Personal information
- Date of birth: 1894
- Place of birth: Valide Çeşmesi, Beşiktaş, Ottoman Empire
- Date of death: 13 June 1933 (aged 38–39)
- Place of death: Istanbul, Turkey

Managerial career
- Years: Team
- 1911–1925: Beşiktaş J.K.

= Ahmed Şerafettin =

Turkish football player and manager

Ahmed Şerafettin (1894 – 13 June 1933), colloquially known as Şeref Bey, was a Turkish football player and manager.

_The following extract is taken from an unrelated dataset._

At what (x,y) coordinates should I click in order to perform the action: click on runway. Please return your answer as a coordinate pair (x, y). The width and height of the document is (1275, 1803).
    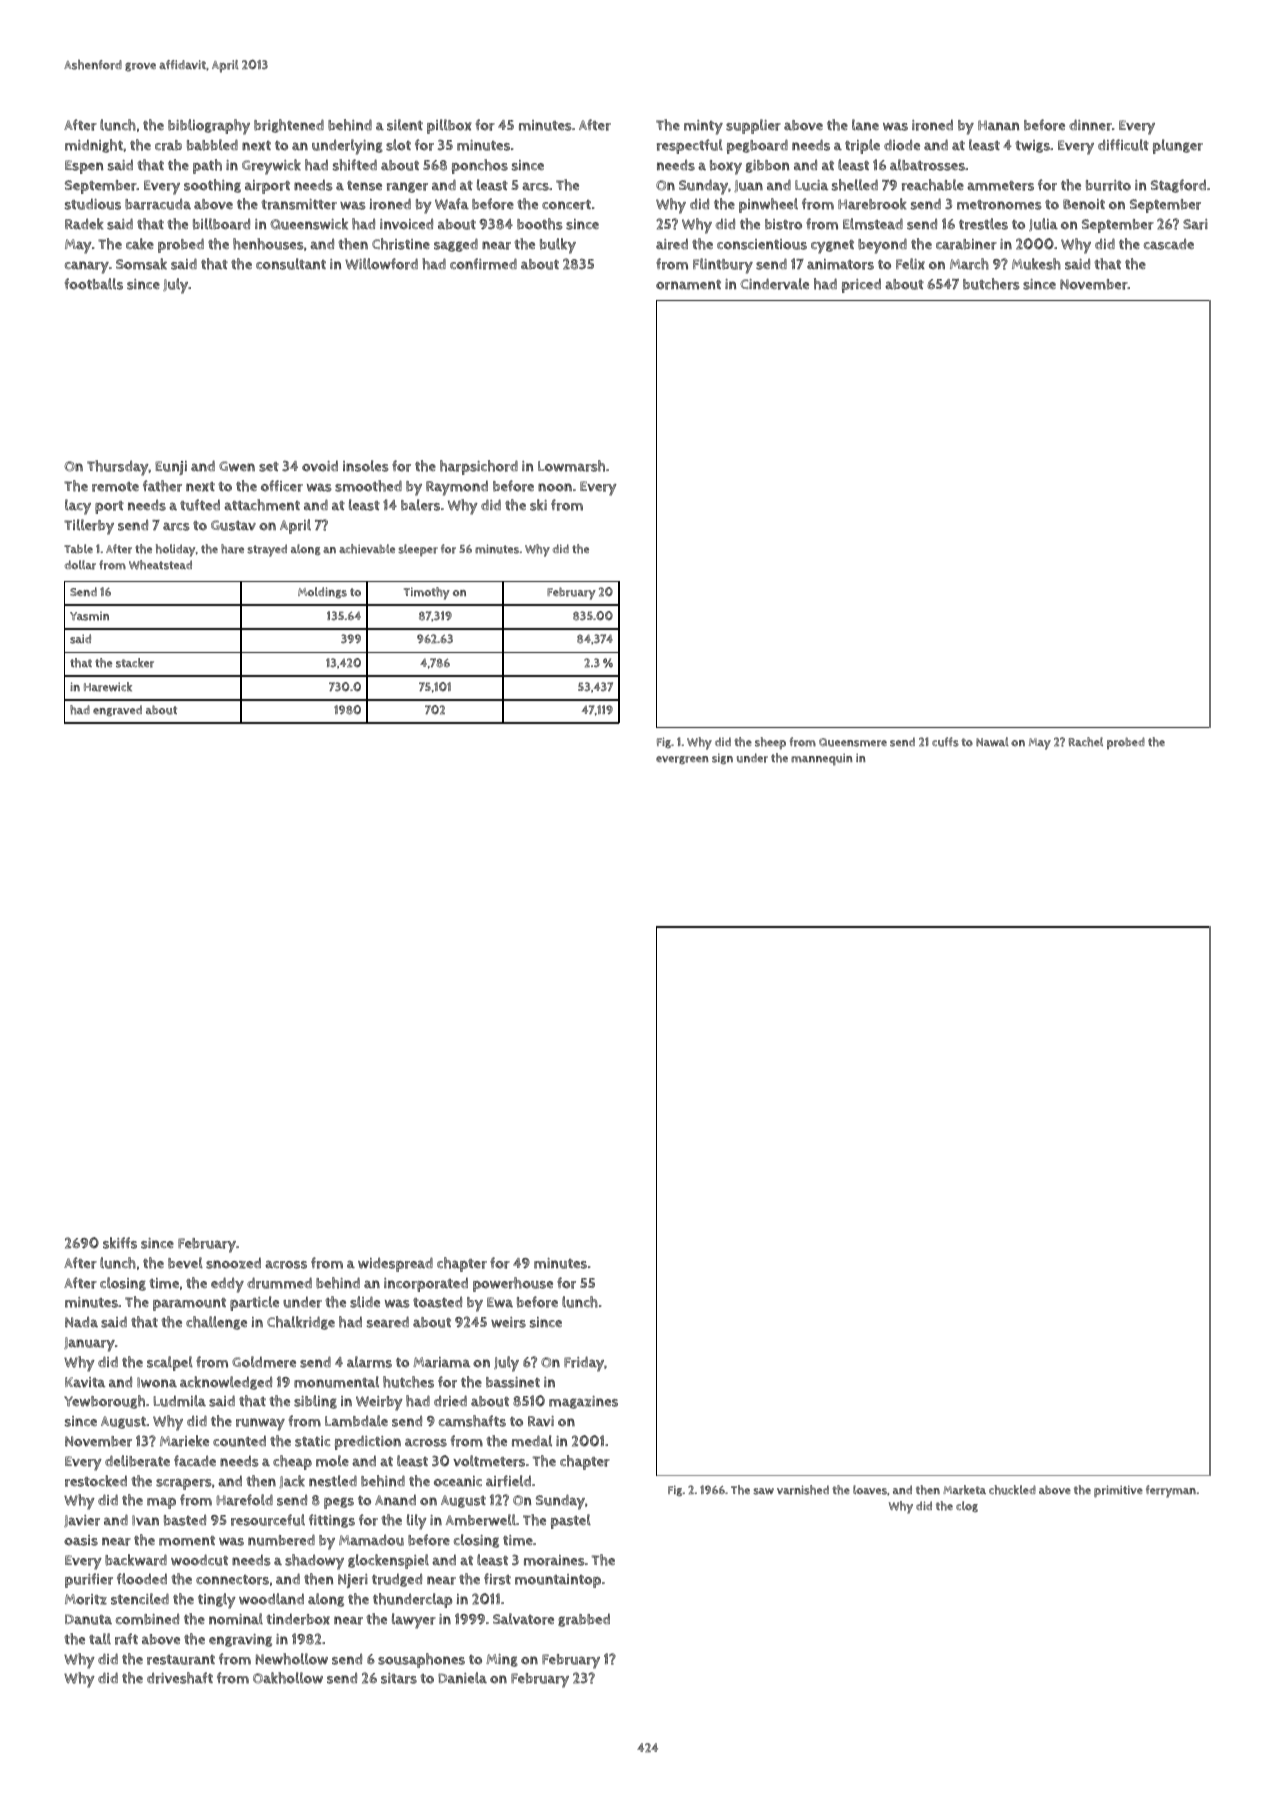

Being one of the notable figures of Beşiktaş J.K., Şeref Bey was the first club captain and manager of the club, who coached the football department of club between 1911 and 1925, winning Istanbul Turkish Training Union League twice (1920 and 1921), Istanbul Sunday League (1921–22) and Istanbul Football League once (1923–24).

==Biography==
Ahmed Şeraffettin was born in 1894, Valide Çeşme, Beşiktaş, Ottoman Empire. At age 7, he graduated Bediai Irfan Mektep. At age 10 he graduated Beşiktaş Mülkiye Rüştiyesi. Then at age 20, he graduated from a French school. Şeref Bey was very active with sports and was excellent at Fencing. He was also part of the Beşiktaş Gymnastics Club. In 1910, he became the president of 2 newly formed football clubs: Valideçeşme and Basiret. In 1911 these 2 clubs merged to form the football division of Beşiktaş JK. The club chose him to be the team's manager. Beşiktaş didn't enter any official leagues, until 1919, when they competed in the Istanbul Football League. In his first two seasons, he led them to two championships. After the Turkish Independence War and the Turkish Republic formed in 1923, he entered his team into the Istanbul Football League. In 1924 he led them to a championship. The team came in 3rd place the next year and Şeref Bey retired, but was still active with the club. He started a project to build the club a new stadium. The stadium opened in 1933, but Şeref Bey became very ill and died a few months later. In his honor, the club named the stadium Şeref Stadium. Beşiktaş played there, until 1947, when they moved to İsmet İnönü Stadium. Şeref Bey's stature was erected in March, 2008 in Beşiktaş.